Exercise goal:
Write out the stretch of lines below that begins at the line with "The image size is (830, 631)." and ends at the line with "Given: Click the Test Workflow button", including both, exactly as given and nothing more.

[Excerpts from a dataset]
★ ★ ★

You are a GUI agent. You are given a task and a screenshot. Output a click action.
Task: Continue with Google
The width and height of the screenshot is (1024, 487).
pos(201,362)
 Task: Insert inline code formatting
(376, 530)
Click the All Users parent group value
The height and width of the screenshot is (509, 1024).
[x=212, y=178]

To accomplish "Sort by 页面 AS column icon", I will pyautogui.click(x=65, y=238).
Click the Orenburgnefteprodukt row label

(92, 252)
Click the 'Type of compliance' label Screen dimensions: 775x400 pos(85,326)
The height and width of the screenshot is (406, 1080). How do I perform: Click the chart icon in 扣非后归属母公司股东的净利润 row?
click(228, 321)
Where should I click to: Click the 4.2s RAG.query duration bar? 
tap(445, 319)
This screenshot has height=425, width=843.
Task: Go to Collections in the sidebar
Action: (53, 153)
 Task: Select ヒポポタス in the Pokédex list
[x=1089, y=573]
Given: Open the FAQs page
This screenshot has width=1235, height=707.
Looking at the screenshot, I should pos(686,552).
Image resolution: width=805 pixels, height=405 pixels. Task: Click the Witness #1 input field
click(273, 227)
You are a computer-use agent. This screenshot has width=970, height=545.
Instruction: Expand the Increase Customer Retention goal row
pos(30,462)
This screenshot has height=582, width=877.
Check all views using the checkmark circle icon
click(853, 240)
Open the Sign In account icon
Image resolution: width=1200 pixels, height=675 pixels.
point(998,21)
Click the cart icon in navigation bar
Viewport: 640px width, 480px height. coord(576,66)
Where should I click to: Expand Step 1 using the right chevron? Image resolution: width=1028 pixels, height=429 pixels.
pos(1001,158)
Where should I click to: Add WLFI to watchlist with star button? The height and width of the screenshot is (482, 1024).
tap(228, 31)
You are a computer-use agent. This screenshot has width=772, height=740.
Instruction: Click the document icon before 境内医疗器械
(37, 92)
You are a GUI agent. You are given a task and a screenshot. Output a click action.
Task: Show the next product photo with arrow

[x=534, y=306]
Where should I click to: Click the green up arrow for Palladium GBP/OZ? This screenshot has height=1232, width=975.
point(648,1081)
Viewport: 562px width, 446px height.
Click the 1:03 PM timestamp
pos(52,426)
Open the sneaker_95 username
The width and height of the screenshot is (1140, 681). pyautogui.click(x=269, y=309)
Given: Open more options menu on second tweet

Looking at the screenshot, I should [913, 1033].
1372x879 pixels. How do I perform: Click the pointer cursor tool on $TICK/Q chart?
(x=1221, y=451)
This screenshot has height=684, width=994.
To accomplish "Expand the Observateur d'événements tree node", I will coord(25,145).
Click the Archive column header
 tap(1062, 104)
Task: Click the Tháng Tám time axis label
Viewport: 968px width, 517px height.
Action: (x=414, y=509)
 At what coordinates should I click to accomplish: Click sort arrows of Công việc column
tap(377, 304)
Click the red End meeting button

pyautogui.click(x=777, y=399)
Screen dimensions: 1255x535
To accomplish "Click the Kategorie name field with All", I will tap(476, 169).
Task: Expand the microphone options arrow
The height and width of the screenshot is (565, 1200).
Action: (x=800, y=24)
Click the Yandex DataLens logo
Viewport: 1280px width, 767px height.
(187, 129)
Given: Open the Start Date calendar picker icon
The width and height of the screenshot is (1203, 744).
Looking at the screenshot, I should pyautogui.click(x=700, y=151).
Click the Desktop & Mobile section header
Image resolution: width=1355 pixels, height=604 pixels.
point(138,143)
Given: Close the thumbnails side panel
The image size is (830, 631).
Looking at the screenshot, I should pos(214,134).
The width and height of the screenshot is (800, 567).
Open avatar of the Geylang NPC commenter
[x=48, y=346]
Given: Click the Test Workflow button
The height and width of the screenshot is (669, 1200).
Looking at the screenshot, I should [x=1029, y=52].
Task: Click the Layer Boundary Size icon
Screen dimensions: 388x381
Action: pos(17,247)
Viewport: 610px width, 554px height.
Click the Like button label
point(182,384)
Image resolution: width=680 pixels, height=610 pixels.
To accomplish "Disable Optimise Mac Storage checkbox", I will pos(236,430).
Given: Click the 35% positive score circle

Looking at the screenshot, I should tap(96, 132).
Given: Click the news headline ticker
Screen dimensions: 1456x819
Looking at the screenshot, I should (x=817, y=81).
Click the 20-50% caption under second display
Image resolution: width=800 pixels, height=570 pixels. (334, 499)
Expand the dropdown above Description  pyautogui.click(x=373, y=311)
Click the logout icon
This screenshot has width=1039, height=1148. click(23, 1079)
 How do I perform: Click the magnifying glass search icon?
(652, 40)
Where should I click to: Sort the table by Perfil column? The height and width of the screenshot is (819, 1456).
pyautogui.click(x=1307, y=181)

★ ★ ★

Reply to the task:
The image size is (830, 631).
Looking at the screenshot, I should pos(214,134).
The width and height of the screenshot is (800, 567).
Open avatar of the Geylang NPC commenter
[x=48, y=346]
Given: Click the Test Workflow button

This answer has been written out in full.